KUTIPAN TEKS:
┄┄┄┄┄┄
KOTOMONO.CO – Toxic productivity jadi permasalahan kesehatan mental yang rentan dialami oleh generasi Z.
Pernahkah kalian merasa bersalah pada saat tidak melakukan kegiatan apapun seharian? Pernahkah kalian tidak istirahat dari berkegiatan padahal pekerjaan yang kalian lakukan sudah selesai? Pernahkah kalian berkegiatan secara terus-menerus dan mengabaikan kesehatan? Jika kalian pernah mengalami hal tersebut, kalian wajib berhati-hati loh! Barangkali tanpa kalian sadari, kalian sedang mengalami kondisi yang bernama toxic productivity tuh.
Menurut Dr. Julie Smith, seorang psikolog klinis dari Hampshire, Inggris, mengatakan bahwa toxic productivity adalah sebuah obsesi untuk mengembangkan diri dan merasa selalu bersalah jika tidak bisa melakukan banyak hal.
Toxic productivity lahir dari budaya yang menganggap bahwa tingkat kesejahteraan seseorang dinilai dari tingkat produktivitas yang tinggi. Hal ini berakibat pada semakin banyak individu yang berlomba-lomba untuk mengejar produktivitas tanpa henti, contohnya adalah fenomena yang terjadi pada generasi Z.
┄┄┄┄┄┄
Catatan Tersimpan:
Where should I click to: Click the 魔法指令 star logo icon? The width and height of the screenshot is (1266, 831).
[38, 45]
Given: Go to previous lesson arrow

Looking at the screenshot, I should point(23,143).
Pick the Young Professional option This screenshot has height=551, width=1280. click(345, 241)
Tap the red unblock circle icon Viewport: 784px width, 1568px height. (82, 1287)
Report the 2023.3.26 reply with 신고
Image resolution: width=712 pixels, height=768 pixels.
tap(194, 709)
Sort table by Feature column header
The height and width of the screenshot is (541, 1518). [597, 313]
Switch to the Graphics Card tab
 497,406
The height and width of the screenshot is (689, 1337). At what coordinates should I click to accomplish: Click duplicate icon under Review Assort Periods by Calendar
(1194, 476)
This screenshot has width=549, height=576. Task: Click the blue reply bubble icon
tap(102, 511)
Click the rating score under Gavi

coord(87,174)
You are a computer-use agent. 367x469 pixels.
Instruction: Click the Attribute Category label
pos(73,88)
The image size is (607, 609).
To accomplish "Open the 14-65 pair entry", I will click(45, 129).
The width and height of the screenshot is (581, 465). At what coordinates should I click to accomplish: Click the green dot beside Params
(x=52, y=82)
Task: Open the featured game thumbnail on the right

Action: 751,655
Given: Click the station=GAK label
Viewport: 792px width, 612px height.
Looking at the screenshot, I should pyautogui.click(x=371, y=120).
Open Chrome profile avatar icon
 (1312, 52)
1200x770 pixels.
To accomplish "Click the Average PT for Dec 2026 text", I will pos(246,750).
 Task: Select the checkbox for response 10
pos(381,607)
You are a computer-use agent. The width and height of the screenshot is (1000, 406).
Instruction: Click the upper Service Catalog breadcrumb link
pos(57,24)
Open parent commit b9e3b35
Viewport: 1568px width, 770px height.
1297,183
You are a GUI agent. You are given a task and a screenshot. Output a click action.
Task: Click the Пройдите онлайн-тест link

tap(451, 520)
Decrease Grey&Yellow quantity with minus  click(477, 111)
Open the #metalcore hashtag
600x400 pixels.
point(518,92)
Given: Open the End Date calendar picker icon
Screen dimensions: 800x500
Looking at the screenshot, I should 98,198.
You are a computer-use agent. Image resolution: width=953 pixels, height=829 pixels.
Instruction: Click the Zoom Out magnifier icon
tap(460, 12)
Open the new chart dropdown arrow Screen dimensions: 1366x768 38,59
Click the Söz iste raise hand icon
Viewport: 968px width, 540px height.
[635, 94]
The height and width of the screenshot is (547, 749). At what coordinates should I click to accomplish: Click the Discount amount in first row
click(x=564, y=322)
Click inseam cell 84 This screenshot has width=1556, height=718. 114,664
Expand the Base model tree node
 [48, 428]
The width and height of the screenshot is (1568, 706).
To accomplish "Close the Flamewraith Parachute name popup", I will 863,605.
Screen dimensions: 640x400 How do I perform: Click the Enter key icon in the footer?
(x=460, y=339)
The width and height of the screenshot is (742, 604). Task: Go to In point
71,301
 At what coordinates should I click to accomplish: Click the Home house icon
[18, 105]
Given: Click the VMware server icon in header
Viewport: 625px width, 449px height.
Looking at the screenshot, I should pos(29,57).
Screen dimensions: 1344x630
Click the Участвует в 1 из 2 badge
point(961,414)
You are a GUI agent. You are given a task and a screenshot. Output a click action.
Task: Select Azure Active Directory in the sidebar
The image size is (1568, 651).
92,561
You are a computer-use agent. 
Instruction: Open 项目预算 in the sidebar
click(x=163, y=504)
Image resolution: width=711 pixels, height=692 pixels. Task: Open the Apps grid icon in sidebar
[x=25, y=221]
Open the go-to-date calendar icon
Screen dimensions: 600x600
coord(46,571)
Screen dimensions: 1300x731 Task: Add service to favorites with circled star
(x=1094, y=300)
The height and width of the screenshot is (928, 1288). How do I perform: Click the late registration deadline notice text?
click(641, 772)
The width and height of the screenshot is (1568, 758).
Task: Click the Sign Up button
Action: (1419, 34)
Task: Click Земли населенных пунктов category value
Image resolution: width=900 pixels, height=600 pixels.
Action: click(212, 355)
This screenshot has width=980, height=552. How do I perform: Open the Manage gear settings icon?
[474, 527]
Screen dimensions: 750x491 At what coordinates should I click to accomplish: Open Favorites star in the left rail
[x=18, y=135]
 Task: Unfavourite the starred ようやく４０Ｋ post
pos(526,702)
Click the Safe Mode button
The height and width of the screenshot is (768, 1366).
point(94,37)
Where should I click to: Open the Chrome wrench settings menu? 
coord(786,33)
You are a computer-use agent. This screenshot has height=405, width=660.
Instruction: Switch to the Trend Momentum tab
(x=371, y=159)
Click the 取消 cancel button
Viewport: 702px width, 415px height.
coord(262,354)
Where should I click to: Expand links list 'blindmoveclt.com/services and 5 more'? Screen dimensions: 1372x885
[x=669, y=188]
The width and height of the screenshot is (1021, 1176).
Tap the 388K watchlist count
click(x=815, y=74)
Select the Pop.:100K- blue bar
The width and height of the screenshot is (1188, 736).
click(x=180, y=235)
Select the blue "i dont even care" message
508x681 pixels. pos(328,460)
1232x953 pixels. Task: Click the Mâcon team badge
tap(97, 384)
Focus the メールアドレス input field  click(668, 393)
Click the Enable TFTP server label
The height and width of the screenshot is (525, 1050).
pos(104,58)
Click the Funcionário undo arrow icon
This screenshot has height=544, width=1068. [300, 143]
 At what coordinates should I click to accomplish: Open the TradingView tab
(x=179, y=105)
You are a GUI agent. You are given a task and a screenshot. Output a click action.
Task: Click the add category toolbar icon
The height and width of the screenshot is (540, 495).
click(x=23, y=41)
┄┄┄┄┄┄
TUGAS LATIHAN:
a) Dalam teks tentang toxic productivity, bagaimana Dr. Julie Smith mendefinisikan toxic productivity?
b) Lanjutkan teks tentang toxic productivity mulai setelah kalimat terakhirnya.

JAWABAN PER NOMOR:
a) Sebagai sebuah obsesi untuk mengembangkan diri dan merasa selalu bersalah jika tidak bisa melakukan banyak hal.

b)
Menurut Badan Pusat Statistika tahun 2021, generasi Z adalah mereka yang lahir pada rentang tahun 1997-2012 atau berusia 10-25 tahun. Dalam survei yang dilakukan oleh Harris Poll, menunjukkan bahwa generasi Z merupakan generasi yang kreatif dan seorang digital native. Dimana mereka tumbuh dan berkembang berdampingan bersama digital yang secara perkembangannya sangat cepat.
Perkembangan digital saat ini sangat mempengaruhi pola pikir dan perilaku generasi Z. Dengan begitu, generasi Z dikenal juga sebagai generasi yang kompetitif sehingga mereka cenderung gila kerja hanya untuk eksistensi semata di kalangan rekan sejawatnya.
BACA JUGA: Menelisik Evolusi Jati Diri Antar Generasi
Contoh sederhananya adalah ketika mereka melihat kegiatan-kegiatan yang produktif dari rekan sejawatnya melalui Instagram Stories atau WhatsApp Stories di setiap harinya. Mereka akan memuji rekannya karena memiliki hari-hari yang selalu produktif dan tanpa mereka sadari mereka akan mengadopsi apa yang mereka lihat ke dalam kesehariannya dan ketika sehari saja mereka tidak melakukan kegiatan seperti rekannya, mereka akan merasa bersalah.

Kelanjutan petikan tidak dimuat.